> [Given instruction] Reproduce the records below verbatim, starting at the line that contains "The width and height of the screenshot is (470, 353)." and continuing through the last line of the records. Omit the pictures from your copy.

> [Information given]
• • • •
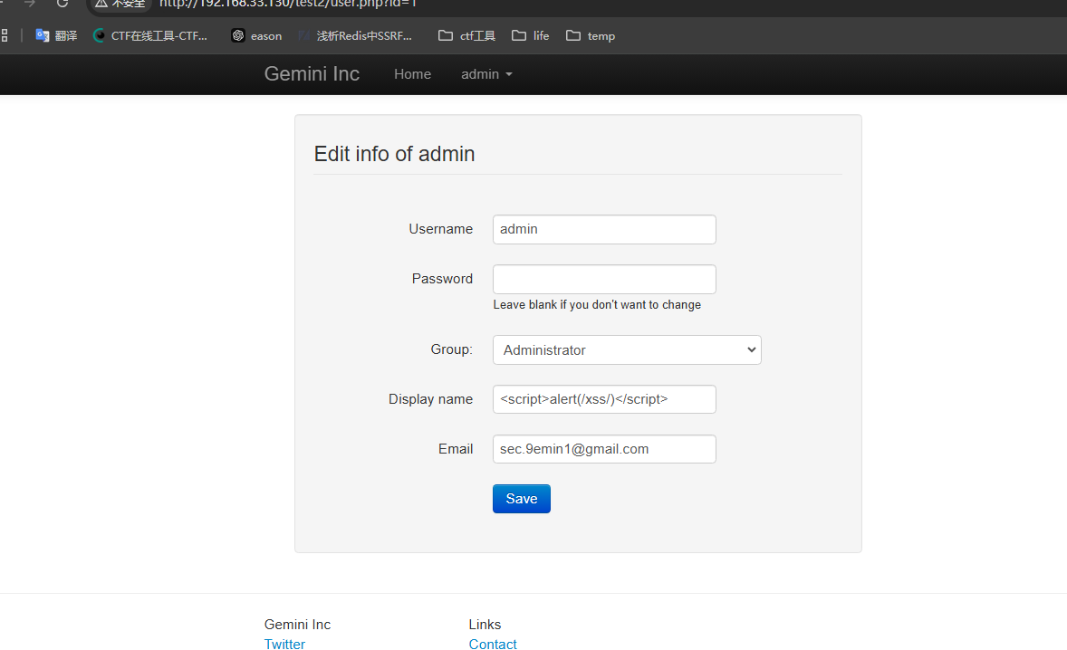Image resolution: width=1067 pixels, height=650 pixels.
Task: Open the apps grid icon in bookmarks bar
Action: pyautogui.click(x=4, y=36)
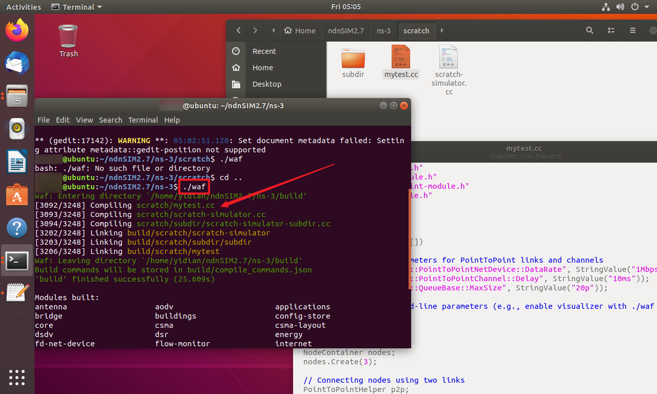Open Rhythmbox music player from the dock

tap(17, 129)
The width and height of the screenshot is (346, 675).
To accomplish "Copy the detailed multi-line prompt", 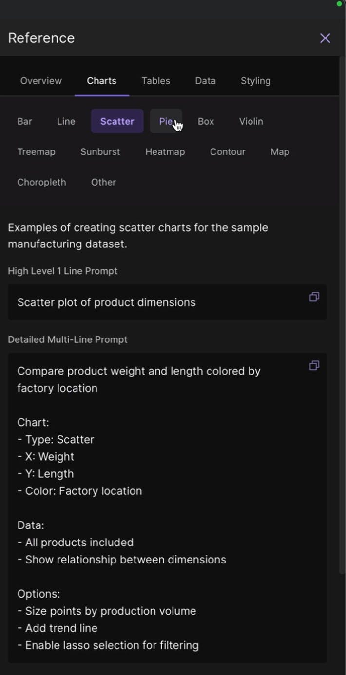I will 314,365.
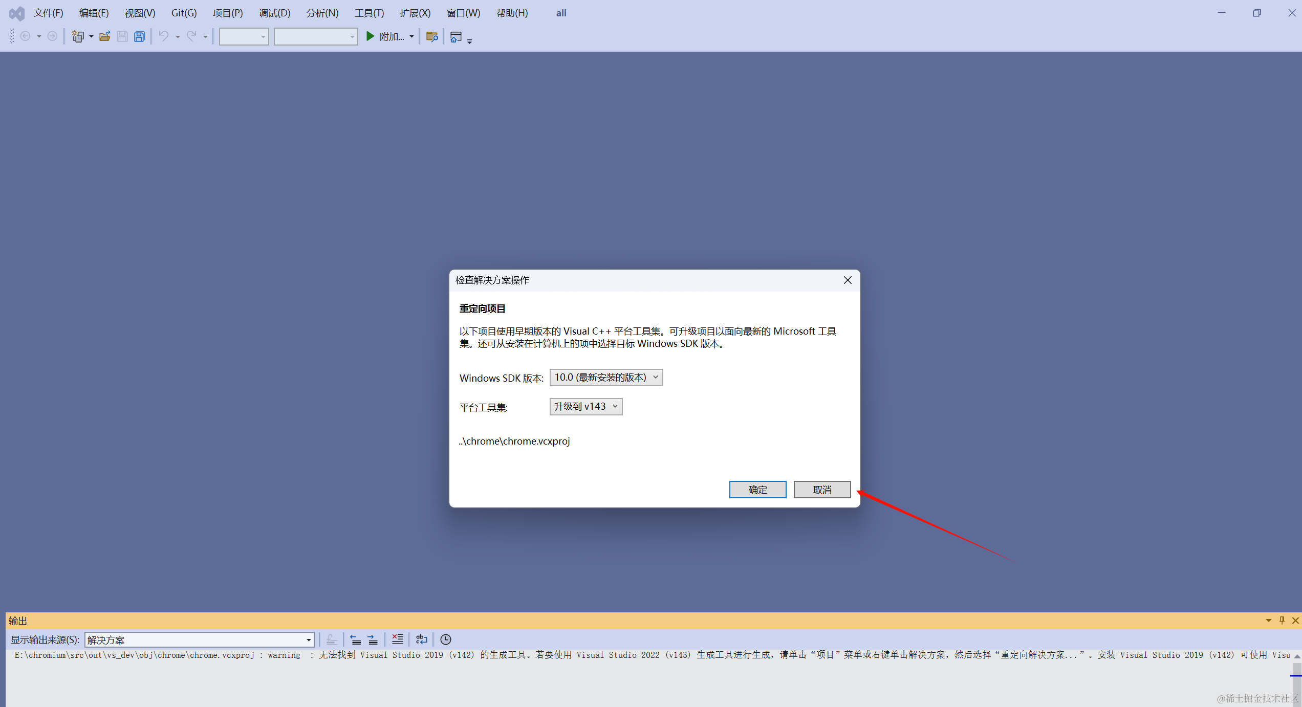
Task: Click the Save All toolbar icon
Action: [139, 36]
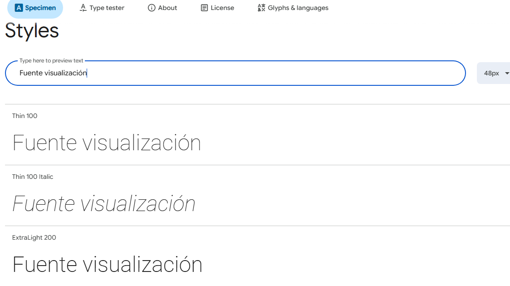Open the Glyphs & languages tab

tap(298, 8)
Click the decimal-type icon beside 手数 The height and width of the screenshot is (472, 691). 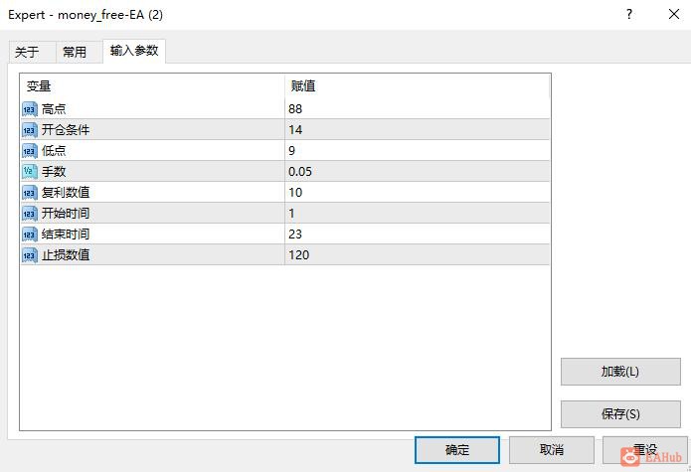coord(30,171)
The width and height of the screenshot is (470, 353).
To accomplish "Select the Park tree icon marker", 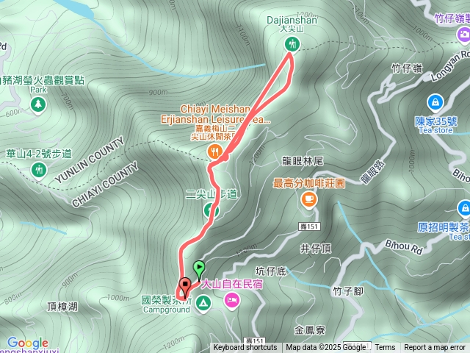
• • • •
> [Problem solution]
The width and height of the screenshot is (470, 353).
To accomplish "Select the Park tree icon marker", 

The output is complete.